Tuesday 6 May 2014

David BOWIE: Tonight





(#301: 6 October 1984, 1 week)

Track listing: Loving The Alien/Don’t Look Now/God Only Knows/Tonight/Neighbourhood Threat/Blue Jean/Tumble And Twirl/I Keep Forgettin’/Dancing With The Big Boys

As the eighties progressed, it gradually became clear that the old games wouldn’t work any more. In particular, the old album-a-year way of doing things was becoming unwieldy and impractical for major acts. By 1983 or thereabouts, the practical thing to do was to tour a hugely successful album, usually worldwide. What was not practical was coming off a tour, spent and exhausted, and being expected to write and record a whole new set of songs immediately thereafter – and then tour those. Along with the other detours on offer, this meant that “sequels” to big hits tended to become rushed, superficial, underwritten and unsatisfactory, leading to a near-immediate but long-term decline in the act’s overall popularity. The reason why True, Colour By Numbers and Into The Gap are here, and Parade, Waking Up With The House On Fire and Here’s To Future Days are not, has everything to do with this.

But Tonight, bafflingly, is here. Listening to its very meagre thirty-five or so minutes, it is difficult to believe that this was the most popular album in Britain, even if only for one week. Its popularity was strictly temporary; it went gold (probably more to do with the number of copies shipped to record shops than with anything else), whereas Let’s Dance went platinum, and the record stayed on the chart for just nineteen weeks, compared with its predecessor’s fifty-six weeks. You may remember that I called Let’s Dance “one of the laziest and most contemptuous records ever released by a major rock performer,” but Tonight makes it sound like Swordfishtrombones.

The album is, without a doubt and by some stretch, the worst of the three hundred and one records to which Lena and I have listened so far in this tale. 101 Strings, Star Sound and the soundalike budget hits collections were what they were and no more. Even the three George Mitchell Minstrels records and the Fame soundtracks had their (admittedly very remote) saving graces. I do not know whether Bowie intended Tonight to pretend to be something more significant than it was, but it is clear that the record owes its place here to a few thousand people buying it blindly – as if “Blue Jean,” a song described at the time by music writer Chris Burkham as an “aural hernia” and which Bowie himself described as being conceived as secondary to its video, hadn’t already been a warning. Then they bothered to sit down and listen to it – and it is arguable that Bowie’s career (despite this not being his final TPL entry) never satisfactorily recovered from the resultant trauma.

.....

▸ Written exercise 1
Write out the passage of the review of Bowie's Tonight starting with "As the eighties" and going on through "do with this.", replacing "worldwide" with "across the globe".
The review of Bowie's Tonight and the listing after it are unrelated material.

.....

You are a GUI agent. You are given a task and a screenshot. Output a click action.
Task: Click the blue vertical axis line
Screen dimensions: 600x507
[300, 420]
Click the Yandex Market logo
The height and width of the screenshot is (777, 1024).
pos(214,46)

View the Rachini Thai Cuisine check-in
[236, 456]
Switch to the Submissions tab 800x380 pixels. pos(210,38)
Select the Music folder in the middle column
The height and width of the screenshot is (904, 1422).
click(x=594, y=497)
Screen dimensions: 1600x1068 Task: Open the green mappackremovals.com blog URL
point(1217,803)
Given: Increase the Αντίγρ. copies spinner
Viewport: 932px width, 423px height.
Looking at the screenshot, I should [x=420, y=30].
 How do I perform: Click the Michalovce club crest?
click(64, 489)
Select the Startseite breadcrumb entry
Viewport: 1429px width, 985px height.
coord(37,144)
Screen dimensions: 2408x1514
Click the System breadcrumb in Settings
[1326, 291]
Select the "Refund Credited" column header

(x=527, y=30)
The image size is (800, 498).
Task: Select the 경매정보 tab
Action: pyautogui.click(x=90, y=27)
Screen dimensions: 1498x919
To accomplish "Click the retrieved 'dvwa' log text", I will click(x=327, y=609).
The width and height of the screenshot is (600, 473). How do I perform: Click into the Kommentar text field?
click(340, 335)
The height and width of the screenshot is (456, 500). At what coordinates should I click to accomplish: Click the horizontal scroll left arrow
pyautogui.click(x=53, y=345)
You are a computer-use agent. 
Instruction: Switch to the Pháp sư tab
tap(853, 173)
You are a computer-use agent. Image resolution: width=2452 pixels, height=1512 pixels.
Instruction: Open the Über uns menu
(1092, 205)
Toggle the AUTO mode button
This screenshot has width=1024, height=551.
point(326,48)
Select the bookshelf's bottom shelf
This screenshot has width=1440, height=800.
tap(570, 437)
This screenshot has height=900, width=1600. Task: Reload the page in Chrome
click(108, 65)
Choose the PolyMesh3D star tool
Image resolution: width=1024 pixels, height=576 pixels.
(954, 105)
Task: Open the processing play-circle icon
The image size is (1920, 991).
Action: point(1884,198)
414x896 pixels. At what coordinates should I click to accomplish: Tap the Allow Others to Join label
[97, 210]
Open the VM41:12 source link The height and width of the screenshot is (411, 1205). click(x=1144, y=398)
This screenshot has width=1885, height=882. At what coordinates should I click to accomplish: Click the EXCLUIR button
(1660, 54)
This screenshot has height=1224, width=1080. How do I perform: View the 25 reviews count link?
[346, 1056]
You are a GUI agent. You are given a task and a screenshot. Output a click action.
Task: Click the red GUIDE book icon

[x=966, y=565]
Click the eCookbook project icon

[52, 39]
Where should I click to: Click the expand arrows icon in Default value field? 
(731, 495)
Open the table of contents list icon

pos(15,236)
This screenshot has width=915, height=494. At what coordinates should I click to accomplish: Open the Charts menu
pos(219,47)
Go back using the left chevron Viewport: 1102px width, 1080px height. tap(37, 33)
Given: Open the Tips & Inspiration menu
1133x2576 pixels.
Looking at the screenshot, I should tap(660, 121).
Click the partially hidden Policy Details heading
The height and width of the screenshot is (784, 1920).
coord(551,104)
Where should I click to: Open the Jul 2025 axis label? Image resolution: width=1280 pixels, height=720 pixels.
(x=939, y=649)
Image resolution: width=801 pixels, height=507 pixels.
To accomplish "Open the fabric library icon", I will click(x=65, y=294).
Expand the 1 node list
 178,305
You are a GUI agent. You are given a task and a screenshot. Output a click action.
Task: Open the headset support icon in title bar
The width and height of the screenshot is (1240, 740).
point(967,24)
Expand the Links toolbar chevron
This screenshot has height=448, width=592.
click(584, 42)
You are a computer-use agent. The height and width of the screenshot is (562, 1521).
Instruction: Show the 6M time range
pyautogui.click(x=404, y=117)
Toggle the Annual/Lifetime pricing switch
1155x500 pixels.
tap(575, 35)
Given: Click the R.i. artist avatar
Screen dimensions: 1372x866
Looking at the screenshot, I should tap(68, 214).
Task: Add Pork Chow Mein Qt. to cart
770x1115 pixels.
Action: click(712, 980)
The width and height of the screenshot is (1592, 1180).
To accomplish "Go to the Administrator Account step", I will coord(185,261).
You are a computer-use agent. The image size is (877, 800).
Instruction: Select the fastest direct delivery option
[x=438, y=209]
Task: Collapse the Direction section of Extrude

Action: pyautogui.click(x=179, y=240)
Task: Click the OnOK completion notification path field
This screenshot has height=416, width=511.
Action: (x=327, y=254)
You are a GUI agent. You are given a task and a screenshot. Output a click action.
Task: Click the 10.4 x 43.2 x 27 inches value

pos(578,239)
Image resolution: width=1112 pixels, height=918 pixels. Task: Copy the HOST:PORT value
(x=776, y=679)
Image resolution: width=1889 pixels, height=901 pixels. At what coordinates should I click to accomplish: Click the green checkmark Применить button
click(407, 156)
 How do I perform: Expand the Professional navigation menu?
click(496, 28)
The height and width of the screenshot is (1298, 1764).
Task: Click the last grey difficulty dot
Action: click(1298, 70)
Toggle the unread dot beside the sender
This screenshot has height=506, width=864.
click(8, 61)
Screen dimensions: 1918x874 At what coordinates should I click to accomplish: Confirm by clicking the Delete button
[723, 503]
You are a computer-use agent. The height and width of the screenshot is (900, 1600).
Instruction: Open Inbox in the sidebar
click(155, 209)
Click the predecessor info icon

.....

▸ Written exercise 2
How many lines of the listing contain the string "menu"? Case counts; reply with the number only.

▸ Correct response 1
As the eighties progressed, it gradually became clear that the old games wouldn’t work any more. In particular, the old album-a-year way of doing things was becoming unwieldy and impractical for major acts. By 1983 or thereabouts, the practical thing to do was to tour a hugely successful album, usually across the globe. What was not practical was coming off a tour, spent and exhausted, and being expected to write and record a whole new set of songs immediately thereafter – and then tour those. Along with the other detours on offer, this meant that “sequels” to big hits tended to become rushed, superficial, underwritten and unsatisfactory, leading to a near-immediate but long-term decline in the act’s overall popularity. The reason why True, Colour By Numbers and Into The Gap are here, and Parade, Waking Up With The House On Fire and Here’s To Future Days are not, has everything to do with this.

▸ Correct response 2
4